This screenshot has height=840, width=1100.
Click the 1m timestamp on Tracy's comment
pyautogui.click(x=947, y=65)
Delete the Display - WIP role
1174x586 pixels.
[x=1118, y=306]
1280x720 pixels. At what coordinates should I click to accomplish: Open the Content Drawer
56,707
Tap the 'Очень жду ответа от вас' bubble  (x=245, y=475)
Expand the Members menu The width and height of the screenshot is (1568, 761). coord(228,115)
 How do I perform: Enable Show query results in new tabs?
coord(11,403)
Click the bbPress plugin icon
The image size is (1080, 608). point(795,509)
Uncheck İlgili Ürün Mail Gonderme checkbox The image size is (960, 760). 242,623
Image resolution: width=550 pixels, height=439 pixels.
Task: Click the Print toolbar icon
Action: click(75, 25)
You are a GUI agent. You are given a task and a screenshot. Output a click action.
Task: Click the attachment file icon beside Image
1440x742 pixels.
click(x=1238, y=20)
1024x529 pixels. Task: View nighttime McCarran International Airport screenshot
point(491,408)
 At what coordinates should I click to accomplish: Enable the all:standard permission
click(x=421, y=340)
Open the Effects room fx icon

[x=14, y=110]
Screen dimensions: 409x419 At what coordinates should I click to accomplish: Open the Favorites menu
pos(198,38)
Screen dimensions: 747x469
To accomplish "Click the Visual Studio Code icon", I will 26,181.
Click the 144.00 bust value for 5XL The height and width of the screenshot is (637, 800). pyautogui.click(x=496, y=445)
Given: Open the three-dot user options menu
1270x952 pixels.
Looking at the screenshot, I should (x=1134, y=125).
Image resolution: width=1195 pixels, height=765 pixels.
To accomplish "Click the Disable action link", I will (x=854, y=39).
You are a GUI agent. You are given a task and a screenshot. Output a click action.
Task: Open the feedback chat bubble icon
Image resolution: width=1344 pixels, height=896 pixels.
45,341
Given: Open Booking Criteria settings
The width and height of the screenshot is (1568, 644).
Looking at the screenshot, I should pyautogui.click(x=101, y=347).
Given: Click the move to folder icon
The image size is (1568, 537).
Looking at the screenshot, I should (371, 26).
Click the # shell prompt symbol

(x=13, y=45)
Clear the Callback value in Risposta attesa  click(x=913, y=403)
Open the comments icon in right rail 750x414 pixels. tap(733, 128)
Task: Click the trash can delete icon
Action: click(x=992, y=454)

□ □ □ □

• **YOUR GOAL**: Output every line of the entries above word for word, covering all of them from the first to the last.

• **ANSWER BELOW**:
This screenshot has height=840, width=1100.
Click the 1m timestamp on Tracy's comment
pyautogui.click(x=947, y=65)
Delete the Display - WIP role
1174x586 pixels.
[x=1118, y=306]
1280x720 pixels. At what coordinates should I click to accomplish: Open the Content Drawer
56,707
Tap the 'Очень жду ответа от вас' bubble  (x=245, y=475)
Expand the Members menu The width and height of the screenshot is (1568, 761). coord(228,115)
 How do I perform: Enable Show query results in new tabs?
coord(11,403)
Click the bbPress plugin icon
The image size is (1080, 608). point(795,509)
Uncheck İlgili Ürün Mail Gonderme checkbox The image size is (960, 760). 242,623
Image resolution: width=550 pixels, height=439 pixels.
Task: Click the Print toolbar icon
Action: click(75, 25)
You are a GUI agent. You are given a task and a screenshot. Output a click action.
Task: Click the attachment file icon beside Image
1440x742 pixels.
click(x=1238, y=20)
1024x529 pixels. Task: View nighttime McCarran International Airport screenshot
point(491,408)
 At what coordinates should I click to accomplish: Enable the all:standard permission
click(x=421, y=340)
Open the Effects room fx icon

[x=14, y=110]
Screen dimensions: 409x419 At what coordinates should I click to accomplish: Open the Favorites menu
pos(198,38)
Screen dimensions: 747x469
To accomplish "Click the Visual Studio Code icon", I will 26,181.
Click the 144.00 bust value for 5XL The height and width of the screenshot is (637, 800). pyautogui.click(x=496, y=445)
Given: Open the three-dot user options menu
1270x952 pixels.
Looking at the screenshot, I should (x=1134, y=125).
Image resolution: width=1195 pixels, height=765 pixels.
To accomplish "Click the Disable action link", I will (x=854, y=39).
You are a GUI agent. You are given a task and a screenshot. Output a click action.
Task: Open the feedback chat bubble icon
Image resolution: width=1344 pixels, height=896 pixels.
45,341
Given: Open Booking Criteria settings
The width and height of the screenshot is (1568, 644).
Looking at the screenshot, I should pyautogui.click(x=101, y=347).
Given: Click the move to folder icon
The image size is (1568, 537).
Looking at the screenshot, I should (371, 26).
Click the # shell prompt symbol

(x=13, y=45)
Clear the Callback value in Risposta attesa  click(x=913, y=403)
Open the comments icon in right rail 750x414 pixels. tap(733, 128)
Task: Click the trash can delete icon
Action: click(x=992, y=454)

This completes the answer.